--- EXERCISE INPUTS Enclosed Below ---
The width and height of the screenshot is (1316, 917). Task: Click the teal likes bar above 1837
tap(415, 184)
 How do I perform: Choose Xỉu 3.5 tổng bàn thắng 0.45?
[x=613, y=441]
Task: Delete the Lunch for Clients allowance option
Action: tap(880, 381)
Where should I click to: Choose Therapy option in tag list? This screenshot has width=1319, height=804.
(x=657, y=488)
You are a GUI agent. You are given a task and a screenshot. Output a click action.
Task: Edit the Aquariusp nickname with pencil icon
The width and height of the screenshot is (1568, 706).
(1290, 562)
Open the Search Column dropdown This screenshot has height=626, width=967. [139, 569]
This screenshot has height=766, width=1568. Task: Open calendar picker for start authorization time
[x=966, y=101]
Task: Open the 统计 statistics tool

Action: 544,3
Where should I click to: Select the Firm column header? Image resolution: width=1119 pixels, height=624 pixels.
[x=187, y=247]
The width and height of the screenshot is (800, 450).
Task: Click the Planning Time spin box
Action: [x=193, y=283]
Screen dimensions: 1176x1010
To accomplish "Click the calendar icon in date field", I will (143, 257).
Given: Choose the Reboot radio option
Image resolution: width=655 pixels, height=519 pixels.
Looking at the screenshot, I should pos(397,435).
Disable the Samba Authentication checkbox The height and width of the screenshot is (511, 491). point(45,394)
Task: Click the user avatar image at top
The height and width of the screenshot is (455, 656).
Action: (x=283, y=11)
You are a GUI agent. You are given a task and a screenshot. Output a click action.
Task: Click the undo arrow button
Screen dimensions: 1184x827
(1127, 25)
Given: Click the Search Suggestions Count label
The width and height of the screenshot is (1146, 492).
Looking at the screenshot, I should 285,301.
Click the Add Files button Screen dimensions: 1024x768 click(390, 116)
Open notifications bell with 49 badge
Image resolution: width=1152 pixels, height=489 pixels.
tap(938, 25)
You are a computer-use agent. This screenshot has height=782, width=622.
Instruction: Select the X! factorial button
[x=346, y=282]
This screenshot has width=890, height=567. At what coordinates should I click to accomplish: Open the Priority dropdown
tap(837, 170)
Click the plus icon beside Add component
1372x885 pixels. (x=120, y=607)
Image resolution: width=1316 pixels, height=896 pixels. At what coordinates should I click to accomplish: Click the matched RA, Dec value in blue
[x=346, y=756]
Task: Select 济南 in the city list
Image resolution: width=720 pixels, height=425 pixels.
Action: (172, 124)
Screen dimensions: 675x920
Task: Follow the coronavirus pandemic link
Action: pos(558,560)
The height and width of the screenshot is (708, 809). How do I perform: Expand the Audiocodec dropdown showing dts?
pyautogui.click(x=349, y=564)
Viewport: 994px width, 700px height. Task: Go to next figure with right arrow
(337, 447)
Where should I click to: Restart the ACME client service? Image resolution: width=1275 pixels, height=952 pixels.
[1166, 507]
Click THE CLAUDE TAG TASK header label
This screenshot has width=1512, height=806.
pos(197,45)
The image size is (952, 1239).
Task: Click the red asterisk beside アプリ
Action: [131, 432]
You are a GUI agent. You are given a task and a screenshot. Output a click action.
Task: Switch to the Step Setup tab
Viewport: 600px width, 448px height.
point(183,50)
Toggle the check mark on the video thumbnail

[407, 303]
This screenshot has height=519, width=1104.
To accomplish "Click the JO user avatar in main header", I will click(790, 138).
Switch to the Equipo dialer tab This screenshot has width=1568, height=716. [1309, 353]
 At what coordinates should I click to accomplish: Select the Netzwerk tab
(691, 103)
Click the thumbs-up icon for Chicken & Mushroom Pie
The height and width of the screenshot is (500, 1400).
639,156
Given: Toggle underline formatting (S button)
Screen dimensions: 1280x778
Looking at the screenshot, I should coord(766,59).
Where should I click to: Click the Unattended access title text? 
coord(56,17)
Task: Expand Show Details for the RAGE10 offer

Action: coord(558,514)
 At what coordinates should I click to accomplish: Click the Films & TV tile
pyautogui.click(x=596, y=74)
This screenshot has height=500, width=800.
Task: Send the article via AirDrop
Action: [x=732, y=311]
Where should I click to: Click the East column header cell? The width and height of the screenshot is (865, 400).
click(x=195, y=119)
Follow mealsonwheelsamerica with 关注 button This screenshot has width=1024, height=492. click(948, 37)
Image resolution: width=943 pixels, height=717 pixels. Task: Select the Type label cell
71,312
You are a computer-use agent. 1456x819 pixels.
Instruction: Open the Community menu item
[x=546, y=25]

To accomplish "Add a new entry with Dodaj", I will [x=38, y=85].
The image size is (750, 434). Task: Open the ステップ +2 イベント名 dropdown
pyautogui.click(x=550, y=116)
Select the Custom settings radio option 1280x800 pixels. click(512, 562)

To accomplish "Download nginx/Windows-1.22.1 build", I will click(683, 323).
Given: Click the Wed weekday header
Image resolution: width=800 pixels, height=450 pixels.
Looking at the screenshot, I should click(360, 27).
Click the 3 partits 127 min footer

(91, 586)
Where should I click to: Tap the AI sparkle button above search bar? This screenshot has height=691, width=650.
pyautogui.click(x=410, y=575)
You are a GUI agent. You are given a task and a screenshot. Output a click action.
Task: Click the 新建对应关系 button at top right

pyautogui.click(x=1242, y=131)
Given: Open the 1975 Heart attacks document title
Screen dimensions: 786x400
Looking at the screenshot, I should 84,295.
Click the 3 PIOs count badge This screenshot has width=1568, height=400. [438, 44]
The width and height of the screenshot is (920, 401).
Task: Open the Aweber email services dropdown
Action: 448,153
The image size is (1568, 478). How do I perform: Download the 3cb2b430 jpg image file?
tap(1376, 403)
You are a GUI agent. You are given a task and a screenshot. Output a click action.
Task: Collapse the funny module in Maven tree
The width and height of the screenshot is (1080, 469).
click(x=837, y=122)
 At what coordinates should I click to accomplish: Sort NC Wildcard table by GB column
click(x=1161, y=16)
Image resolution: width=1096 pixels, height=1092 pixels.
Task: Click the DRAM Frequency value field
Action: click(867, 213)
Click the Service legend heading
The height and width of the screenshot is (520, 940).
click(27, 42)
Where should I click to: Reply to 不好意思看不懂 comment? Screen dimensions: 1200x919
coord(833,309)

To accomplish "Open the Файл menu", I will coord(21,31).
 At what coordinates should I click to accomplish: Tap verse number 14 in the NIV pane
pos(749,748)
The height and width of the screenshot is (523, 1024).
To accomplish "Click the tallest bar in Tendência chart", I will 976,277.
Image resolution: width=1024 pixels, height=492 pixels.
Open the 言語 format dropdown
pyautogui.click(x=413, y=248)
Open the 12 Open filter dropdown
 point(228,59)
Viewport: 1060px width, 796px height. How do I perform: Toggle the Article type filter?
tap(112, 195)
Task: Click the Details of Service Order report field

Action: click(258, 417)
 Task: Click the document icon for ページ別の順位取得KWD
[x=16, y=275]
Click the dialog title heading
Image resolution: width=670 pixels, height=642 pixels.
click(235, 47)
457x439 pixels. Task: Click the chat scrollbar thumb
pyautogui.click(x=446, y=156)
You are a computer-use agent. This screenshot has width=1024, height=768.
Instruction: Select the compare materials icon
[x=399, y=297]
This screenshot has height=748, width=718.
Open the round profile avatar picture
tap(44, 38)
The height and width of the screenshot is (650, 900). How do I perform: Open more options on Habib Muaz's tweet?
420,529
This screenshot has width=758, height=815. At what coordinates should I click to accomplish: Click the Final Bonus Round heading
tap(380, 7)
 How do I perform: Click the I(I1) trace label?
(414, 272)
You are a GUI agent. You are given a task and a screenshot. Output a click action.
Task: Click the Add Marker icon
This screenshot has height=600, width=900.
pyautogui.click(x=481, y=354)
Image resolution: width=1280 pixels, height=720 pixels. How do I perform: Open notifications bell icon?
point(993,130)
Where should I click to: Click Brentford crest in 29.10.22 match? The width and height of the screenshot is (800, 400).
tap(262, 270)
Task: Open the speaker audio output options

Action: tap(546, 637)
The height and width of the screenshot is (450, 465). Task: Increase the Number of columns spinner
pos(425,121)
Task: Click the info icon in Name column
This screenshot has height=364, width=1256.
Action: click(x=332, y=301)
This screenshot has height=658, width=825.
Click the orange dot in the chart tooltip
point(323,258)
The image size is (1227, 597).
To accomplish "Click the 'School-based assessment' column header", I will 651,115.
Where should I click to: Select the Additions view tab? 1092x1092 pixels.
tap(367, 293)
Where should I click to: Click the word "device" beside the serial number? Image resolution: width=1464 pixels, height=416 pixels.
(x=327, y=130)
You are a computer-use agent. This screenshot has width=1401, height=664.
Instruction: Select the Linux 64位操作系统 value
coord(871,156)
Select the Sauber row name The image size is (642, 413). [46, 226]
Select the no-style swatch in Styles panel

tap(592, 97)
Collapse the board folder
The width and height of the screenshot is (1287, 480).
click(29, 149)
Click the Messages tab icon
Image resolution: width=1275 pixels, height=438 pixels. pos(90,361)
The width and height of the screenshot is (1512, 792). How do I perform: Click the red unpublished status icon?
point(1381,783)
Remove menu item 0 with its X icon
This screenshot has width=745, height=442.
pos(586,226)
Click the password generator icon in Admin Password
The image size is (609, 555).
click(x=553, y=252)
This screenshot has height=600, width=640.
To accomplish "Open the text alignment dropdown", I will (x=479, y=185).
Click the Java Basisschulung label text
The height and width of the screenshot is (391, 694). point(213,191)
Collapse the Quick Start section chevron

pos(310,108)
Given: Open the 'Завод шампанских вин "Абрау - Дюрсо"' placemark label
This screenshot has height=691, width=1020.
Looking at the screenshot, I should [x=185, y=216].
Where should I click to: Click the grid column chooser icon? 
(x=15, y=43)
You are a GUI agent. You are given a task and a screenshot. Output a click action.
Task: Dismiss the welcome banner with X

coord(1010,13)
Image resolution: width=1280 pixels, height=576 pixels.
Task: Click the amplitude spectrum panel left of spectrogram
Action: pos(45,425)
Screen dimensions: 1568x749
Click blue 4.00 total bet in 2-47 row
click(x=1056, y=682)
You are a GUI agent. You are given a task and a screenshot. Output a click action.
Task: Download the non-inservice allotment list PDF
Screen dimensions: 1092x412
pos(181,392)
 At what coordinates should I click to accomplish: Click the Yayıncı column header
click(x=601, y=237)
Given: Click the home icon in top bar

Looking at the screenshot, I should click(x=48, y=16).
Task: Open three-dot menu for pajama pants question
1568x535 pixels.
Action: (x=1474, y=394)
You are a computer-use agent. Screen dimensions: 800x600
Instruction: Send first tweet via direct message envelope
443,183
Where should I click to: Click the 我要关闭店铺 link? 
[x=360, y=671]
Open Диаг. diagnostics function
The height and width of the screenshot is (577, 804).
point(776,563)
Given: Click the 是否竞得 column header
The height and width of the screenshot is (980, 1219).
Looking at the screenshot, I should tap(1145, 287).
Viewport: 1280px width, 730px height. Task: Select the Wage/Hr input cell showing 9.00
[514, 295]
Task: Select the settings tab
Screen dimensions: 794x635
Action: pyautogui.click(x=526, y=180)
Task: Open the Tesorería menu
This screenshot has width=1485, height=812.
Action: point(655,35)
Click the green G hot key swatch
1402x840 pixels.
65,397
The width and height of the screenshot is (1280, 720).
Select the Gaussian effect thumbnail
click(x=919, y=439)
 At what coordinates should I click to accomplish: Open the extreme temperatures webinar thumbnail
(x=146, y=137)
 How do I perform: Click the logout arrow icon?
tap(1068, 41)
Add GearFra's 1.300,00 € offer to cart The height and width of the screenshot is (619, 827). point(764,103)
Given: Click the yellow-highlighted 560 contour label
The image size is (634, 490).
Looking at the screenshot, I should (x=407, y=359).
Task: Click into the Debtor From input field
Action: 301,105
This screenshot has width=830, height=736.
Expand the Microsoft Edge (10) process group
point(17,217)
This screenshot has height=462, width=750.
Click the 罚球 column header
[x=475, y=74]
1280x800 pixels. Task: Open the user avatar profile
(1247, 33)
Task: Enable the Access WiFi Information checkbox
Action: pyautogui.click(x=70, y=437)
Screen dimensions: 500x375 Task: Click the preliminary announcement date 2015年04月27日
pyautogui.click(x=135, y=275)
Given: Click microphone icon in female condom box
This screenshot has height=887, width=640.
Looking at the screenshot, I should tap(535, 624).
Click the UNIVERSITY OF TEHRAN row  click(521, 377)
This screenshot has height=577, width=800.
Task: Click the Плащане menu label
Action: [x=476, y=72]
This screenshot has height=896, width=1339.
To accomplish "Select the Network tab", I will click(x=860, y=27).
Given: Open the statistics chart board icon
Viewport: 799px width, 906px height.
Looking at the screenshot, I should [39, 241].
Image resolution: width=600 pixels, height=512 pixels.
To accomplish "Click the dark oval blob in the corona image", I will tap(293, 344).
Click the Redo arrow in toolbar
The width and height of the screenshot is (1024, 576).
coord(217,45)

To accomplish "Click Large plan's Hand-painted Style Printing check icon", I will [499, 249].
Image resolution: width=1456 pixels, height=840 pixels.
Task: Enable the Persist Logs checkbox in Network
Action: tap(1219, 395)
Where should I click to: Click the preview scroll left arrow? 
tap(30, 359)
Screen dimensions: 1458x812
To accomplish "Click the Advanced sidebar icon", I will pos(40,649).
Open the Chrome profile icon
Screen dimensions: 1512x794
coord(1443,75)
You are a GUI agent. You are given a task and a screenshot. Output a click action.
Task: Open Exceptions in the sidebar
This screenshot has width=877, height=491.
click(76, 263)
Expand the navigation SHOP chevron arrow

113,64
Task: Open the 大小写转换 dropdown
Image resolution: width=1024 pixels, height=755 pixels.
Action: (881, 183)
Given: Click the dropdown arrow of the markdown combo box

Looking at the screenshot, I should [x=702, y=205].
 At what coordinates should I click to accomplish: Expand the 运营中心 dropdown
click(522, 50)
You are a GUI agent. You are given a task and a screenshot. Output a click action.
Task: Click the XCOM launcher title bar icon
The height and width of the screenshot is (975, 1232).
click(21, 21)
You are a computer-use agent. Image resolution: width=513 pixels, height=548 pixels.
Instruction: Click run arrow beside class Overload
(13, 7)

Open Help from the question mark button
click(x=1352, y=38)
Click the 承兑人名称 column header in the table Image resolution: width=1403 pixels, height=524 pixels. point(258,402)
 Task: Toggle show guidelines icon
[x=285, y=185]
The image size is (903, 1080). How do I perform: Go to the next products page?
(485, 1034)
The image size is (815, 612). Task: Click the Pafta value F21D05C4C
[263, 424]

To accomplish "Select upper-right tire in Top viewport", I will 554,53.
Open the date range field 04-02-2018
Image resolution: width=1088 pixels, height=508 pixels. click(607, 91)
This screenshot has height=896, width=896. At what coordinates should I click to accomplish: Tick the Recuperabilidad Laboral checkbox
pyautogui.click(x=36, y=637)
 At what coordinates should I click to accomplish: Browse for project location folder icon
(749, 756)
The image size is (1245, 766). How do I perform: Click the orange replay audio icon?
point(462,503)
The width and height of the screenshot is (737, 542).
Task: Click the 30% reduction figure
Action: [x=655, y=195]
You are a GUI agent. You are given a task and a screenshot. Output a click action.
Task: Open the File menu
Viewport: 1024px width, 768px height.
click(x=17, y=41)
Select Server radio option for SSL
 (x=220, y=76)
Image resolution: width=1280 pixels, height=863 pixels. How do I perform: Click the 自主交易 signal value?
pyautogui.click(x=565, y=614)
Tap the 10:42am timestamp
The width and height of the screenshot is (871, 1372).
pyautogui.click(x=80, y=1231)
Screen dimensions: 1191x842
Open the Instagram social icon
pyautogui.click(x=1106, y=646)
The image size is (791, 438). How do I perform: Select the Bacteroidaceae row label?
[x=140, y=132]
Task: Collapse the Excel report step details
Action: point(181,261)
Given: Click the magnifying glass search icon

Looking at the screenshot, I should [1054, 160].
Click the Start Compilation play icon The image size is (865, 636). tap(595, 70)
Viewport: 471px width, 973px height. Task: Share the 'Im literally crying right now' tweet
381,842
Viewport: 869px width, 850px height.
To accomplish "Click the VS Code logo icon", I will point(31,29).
--- End of Enclosed EXERCISE INPUTS ---
THE TASK | If a line in the records above contains the word "board", copy it.

ANSWER TO THE EXERCISE |
Collapse the board folder
Given: Open the statistics chart board icon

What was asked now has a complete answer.